Las huellas de pies talladas en roca que aparecen junto al lago Mälaren, en el centro este de Suecia, podrían haber sido algo mucho más concreto de lo que se pensaba. Durante mucho tiempo la arqueología las consideró arte simbólico o religioso, pero una investigación reciente las relaciona con algo bastante más práctico. Eran, ni más ni menos, contratos grabados en piedra. Miles de marcas con una antigüedad que va de los 2.500 a los 3.700 años, repartidas por las costas del sur de la península escandinava.
Quítese los zapatos y firme aquí, podría decirse. Fredrik Fahlander, arqueólogo de la Universidad de Estocolmo, ha examinado cientos de esas marcas y ha llegado a una conclusión curiosa. No están puestas al azar ni pertenecen a una sola persona, como cuando alguien deja su huella en el cemento fresco por travesura. Su hipótesis es clara. Cuando dos personas querían sellar un acuerdo, una amistad o un matrimonio, grababan juntas sus pies en la roca. Frente a la promesa hablada, que se la lleva el viento, la piedra lo hacía permanente.
Qué dicen las marcas en la piedra
Lo interesante es que estos petroglifos cambian un poco la idea que teníamos sobre las sociedades prehistóricas.
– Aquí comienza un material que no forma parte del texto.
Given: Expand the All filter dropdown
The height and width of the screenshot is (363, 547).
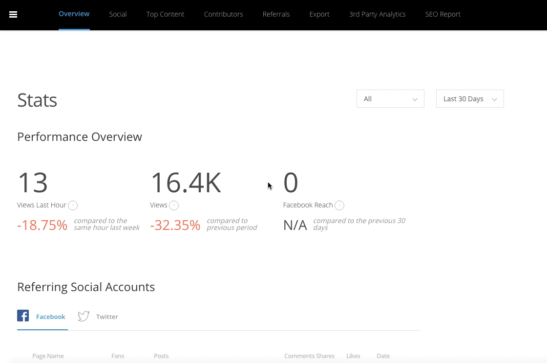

Siempre se asumió que los pactos formales eran cosa de culturas con escritura. Y sin embargo aquí tenemos pueblos sin escritura que igualmente formalizaban compromisos, usando el paisaje físico como soporte. Tan importante como saber qué significan estas huellas es saber qué no eran. En la Edad del Bronce escandinava lo sagrado se grababa en bronce y se depositaba en tumbas. Las huellas de pie no aparecen ni en uno ni en otro sitio. Solo en roca expuesta al agua, lo que sugiere que pertenecían al mundo de los vivos y sus acuerdos, no al de los muertos.
La Edad del Bronce nórdica duró aproximadamente entre el 1700 y el 500 antes de Cristo. En ese periodo los pueblos escandinavos dejaron decenas de miles de grabados con barcos, animales, figuras humanas o círculos. Las huellas de pies son raras dentro de ese conjunto. Están muy cuidadas, talladas a tamaño real y con un detalle tal que incluso muestran las correas de las sandalias.
Cómo se han datado y qué patrones siguen
El yacimiento principal es la región del Mälaren, que durante la Edad del Bronce era una bahía del Mar Báltico. El levantamiento del terreno tras la última glaciación ha permitido fechar los grabados. Los situados a más altura son los más antiguos. Allí se han documentado 627 huellas talladas en 140 yacimientos, aunque el fenómeno se extiende por toda la provincia de Småland y por la península de Bjäre. Aparecen colocadas alrededor de fuentes de agua, en depresiones poco profundas donde el agua de lluvia se acumulaba, cerca de grietas naturales y zonas con minerales.
Y hay patrones que llaman la atención. La mayoría de los yacimientos tienen una sola huella o un número impar. Cuando hay dos, casi siempre son distintas en tamaño y forma, lo que apunta a personas diferentes. A veces la segunda se añadió tiempo después de la primera. Fahlander lo interpreta como una invitación aceptada. La primera huella propone el vínculo, la segunda lo confirma. Si ambas se grabaron a la vez, el compromiso se selló al mismo tiempo por las dos partes. Sigue siendo una hipótesis, eso sí, bien fundamentada pero hipótesis al fin. Como reconoce el propio Fahlander, probablemente estas marcas tuvieron más de un significado, y no hay fuentes escritas de la época que lo confirmen sencillamente porque no existen.